Example debug output when using above PR branch:
SSH DEBUG: DEBUG: Client: Connected
SSH DEBUG: DEBUG: Parser: IN_INIT
SSH DEBUG: DEBUG: Parser: IN_GREETING
SSH DEBUG: DEBUG: Parser: IN_HEADER
SSH DEBUG: DEBUG: Remote ident: 'SSH-2.0-Teleport'
SSH DEBUG: DEBUG: Outgoing: Writing KEXINIT
SSH DEBUG: DEBUG: Parser: IN_PACKETBEFORE (expecting 8)
SSH DEBUG: DEBUG: Parser: IN_PACKET
SSH DEBUG: DEBUG: Parser: pktLen:444,padLen:4,remainLen:440
SSH DEBUG: DEBUG: Parser: IN_PACKETDATA
SSH DEBUG: DEBUG: Parser: IN_PACKETDATAAFTER, packet: KEXINIT
SSH DEBUG: DEBUG: Comparing KEXINITs ...
SSH DEBUG: DEBUG: (local) KEX algorithms: ecdh-sha2-nistp256,ecdh-sha2-nistp384,ecdh-sha2-nistp521,diffie-hellman-group-exchange-sha256,diffie-hellman-group14-sha1
SSH DEBUG: DEBUG: (remote) KEX algorithms: curve25519-sha256@libssh.org,ecdh-sha2-nistp256,ecdh-sha2-nistp384,ecdh-sha2-nistp521
SSH DEBUG: DEBUG: KEX algorithm: ecdh-sha2-nistp256
SSH DEBUG: DEBUG: (local) Host key formats: ssh-rsa,ecdsa-sha2-nistp256,ecdsa-sha2-nistp384,ecdsa-sha2-nistp521
SSH DEBUG: DEBUG: (remote) Host key formats: ssh-rsa-cert-v01@openssh.com
SSH DEBUG: DEBUG: No matching host key format
events.js:174
throw er; // Unhandled 'error' event
Above PR doesn't really solve connecting to SSH2 hosts that can only authenticate through
ssh-rsa-cert-v01@openssh.com
for example.
My PR is for certificates for client authentication.
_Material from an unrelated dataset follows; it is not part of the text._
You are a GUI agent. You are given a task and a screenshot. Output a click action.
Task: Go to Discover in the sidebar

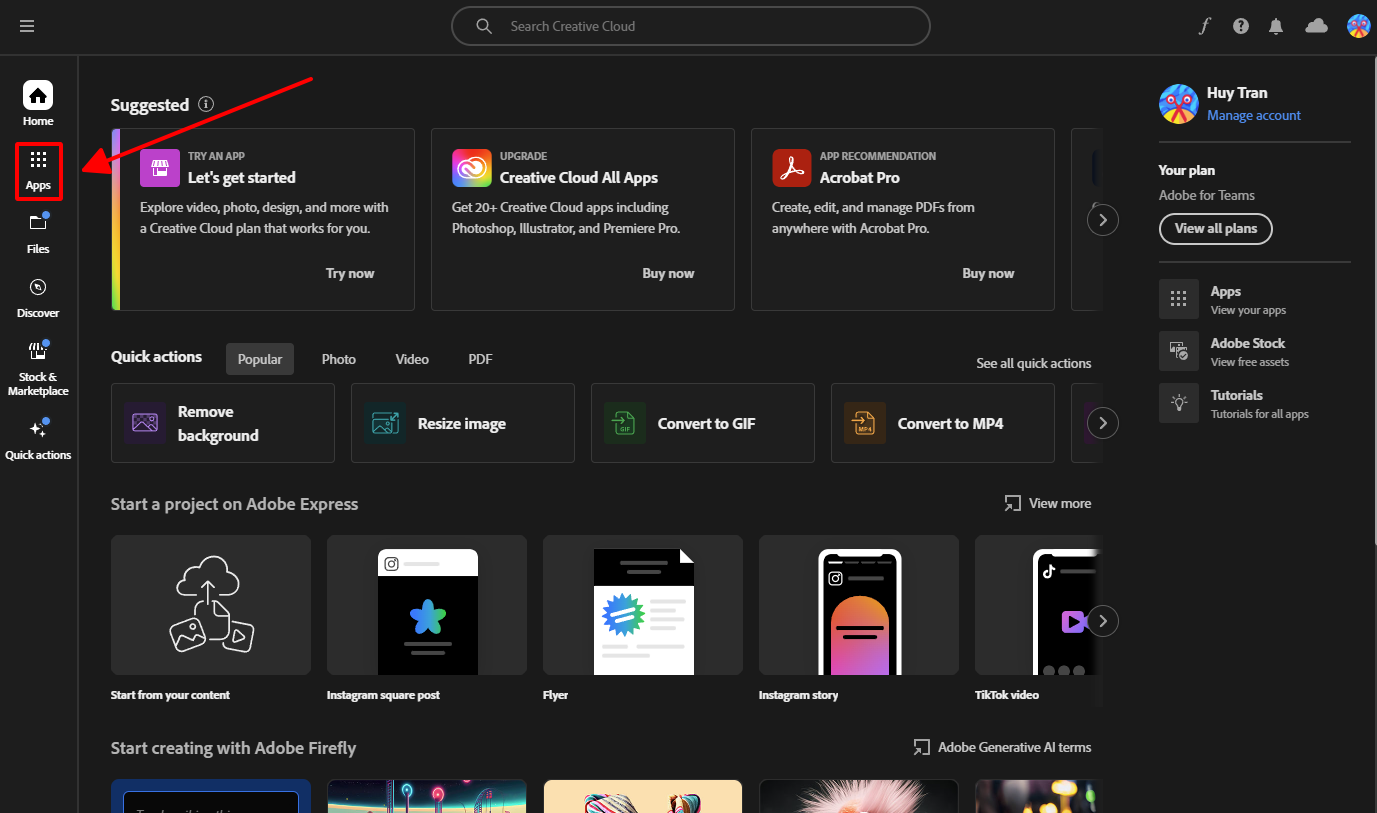pos(38,297)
It's not for server / machine authentication like your log appears to require.
Would love to use this feature too.
What needs to be done here to take this across the finish line? Seems it has been kicked down the road for 5-ish years.
any proposals in this case? at least an implementation approach? thanks
Any news or at least implementation plans in this issue after a next year? :-) It seems that this library in the only one in npm for SSH connections - all the rest are just wrappers (please drop a link here if I'm wrong). I've just faced this issue and have to use ssh-agent-based authentication (will try it and I hope it works fine - I guess it would not be easy/trivial to implement Nodejs-based server solution for multi-users/accounts with agent-based authentication), but would be nice to have native certificate-based method here in this library...
bruh this is a 7-year-old issue, any work around for it?
In OpenSSH one can use a CA-signed key and certificate pair to sign-in to an SSH server with CA authentication turned on. The server sets a public certificate as the "trusted ca" and the client then uses a private key signed by that certificate to connect to the server.
The private key is just like an id_rsa file You also need the signing public certificate file.
In OpenSSH this is passed using a convention: Example:
id_rsa
<- the name of the signed private key.id_rsa-cert.pub
<- the public certificate used to sign the private key.you would then connect to your server with this command:
ssh -i id_rsa username@server.com
I would like to see SSH2 support this authentication mechanism.
My suggestion for interface would be to add a "certKey" option to the connection options where we can include the certificate.